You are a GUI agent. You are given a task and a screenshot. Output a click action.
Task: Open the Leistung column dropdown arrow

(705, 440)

**********

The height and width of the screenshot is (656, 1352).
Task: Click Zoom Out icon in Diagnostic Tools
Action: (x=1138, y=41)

**********

▶ **Exercise task**
Print everything from the line containing "The height and" down to the line containing "Action: (x=1138, y=41)", both lines included, exactly as it appears in the records.

▶ **Answer to the exercise**
The height and width of the screenshot is (656, 1352).
Task: Click Zoom Out icon in Diagnostic Tools
Action: (x=1138, y=41)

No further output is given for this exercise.